**Exercise description:** Rewrite the lines below as a numbered list, omitting any blank lines.

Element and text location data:
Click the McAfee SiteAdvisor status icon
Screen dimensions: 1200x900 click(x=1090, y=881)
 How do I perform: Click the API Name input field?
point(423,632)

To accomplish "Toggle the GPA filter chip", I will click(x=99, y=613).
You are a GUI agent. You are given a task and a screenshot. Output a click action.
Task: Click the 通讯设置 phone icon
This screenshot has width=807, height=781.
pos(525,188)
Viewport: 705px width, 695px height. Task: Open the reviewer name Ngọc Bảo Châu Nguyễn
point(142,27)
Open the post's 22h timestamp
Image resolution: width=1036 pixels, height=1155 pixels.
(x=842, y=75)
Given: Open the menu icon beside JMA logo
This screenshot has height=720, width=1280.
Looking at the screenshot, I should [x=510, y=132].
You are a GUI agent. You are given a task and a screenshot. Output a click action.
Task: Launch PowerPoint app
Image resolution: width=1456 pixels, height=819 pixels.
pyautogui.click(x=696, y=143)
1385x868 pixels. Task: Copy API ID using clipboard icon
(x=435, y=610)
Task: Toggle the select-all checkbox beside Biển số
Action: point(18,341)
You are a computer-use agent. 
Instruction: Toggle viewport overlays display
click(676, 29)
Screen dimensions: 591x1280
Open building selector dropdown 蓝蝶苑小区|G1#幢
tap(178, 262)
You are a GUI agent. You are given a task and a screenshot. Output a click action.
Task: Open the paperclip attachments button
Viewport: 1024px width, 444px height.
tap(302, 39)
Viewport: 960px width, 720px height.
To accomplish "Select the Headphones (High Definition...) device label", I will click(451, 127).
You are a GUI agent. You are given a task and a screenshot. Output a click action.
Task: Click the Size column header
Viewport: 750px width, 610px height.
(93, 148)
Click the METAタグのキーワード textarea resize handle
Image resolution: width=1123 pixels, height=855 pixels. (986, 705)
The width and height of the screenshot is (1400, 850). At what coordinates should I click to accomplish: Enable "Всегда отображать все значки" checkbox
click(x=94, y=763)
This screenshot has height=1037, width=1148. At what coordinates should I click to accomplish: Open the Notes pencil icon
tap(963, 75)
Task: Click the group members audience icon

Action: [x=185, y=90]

**Reply:**
1. Click the McAfee SiteAdvisor status icon
2. Screen dimensions: 1200x900 click(x=1090, y=881)
3.  How do I perform: Click the API Name input field?
4. point(423,632)
5. To accomplish "Toggle the GPA filter chip", I will click(x=99, y=613).
6. You are a GUI agent. You are given a task and a screenshot. Output a click action.
7. Task: Click the 通讯设置 phone icon
8. This screenshot has width=807, height=781.
9. pos(525,188)
10. Viewport: 705px width, 695px height. Task: Open the reviewer name Ngọc Bảo Châu Nguyễn
11. point(142,27)
12. Open the post's 22h timestamp
13. Image resolution: width=1036 pixels, height=1155 pixels.
14. (x=842, y=75)
15. Given: Open the menu icon beside JMA logo
16. This screenshot has height=720, width=1280.
17. Looking at the screenshot, I should [x=510, y=132].
18. You are a GUI agent. You are given a task and a screenshot. Output a click action.
19. Task: Launch PowerPoint app
20. Image resolution: width=1456 pixels, height=819 pixels.
21. pyautogui.click(x=696, y=143)
22. 1385x868 pixels. Task: Copy API ID using clipboard icon
23. (x=435, y=610)
24. Task: Toggle the select-all checkbox beside Biển số
25. Action: point(18,341)
26. You are a computer-use agent. 
27. Instruction: Toggle viewport overlays display
28. click(676, 29)
29. Screen dimensions: 591x1280
30. Open building selector dropdown 蓝蝶苑小区|G1#幢
31. tap(178, 262)
32. You are a GUI agent. You are given a task and a screenshot. Output a click action.
33. Task: Open the paperclip attachments button
34. Viewport: 1024px width, 444px height.
35. tap(302, 39)
36. Viewport: 960px width, 720px height.
37. To accomplish "Select the Headphones (High Definition...) device label", I will click(451, 127).
38. You are a GUI agent. You are given a task and a screenshot. Output a click action.
39. Task: Click the Size column header
40. Viewport: 750px width, 610px height.
41. (93, 148)
42. Click the METAタグのキーワード textarea resize handle
43. Image resolution: width=1123 pixels, height=855 pixels. (986, 705)
44. The width and height of the screenshot is (1400, 850). At what coordinates should I click to accomplish: Enable "Всегда отображать все значки" checkbox
45. click(x=94, y=763)
46. This screenshot has height=1037, width=1148. At what coordinates should I click to accomplish: Open the Notes pencil icon
47. tap(963, 75)
48. Task: Click the group members audience icon
49. Action: [x=185, y=90]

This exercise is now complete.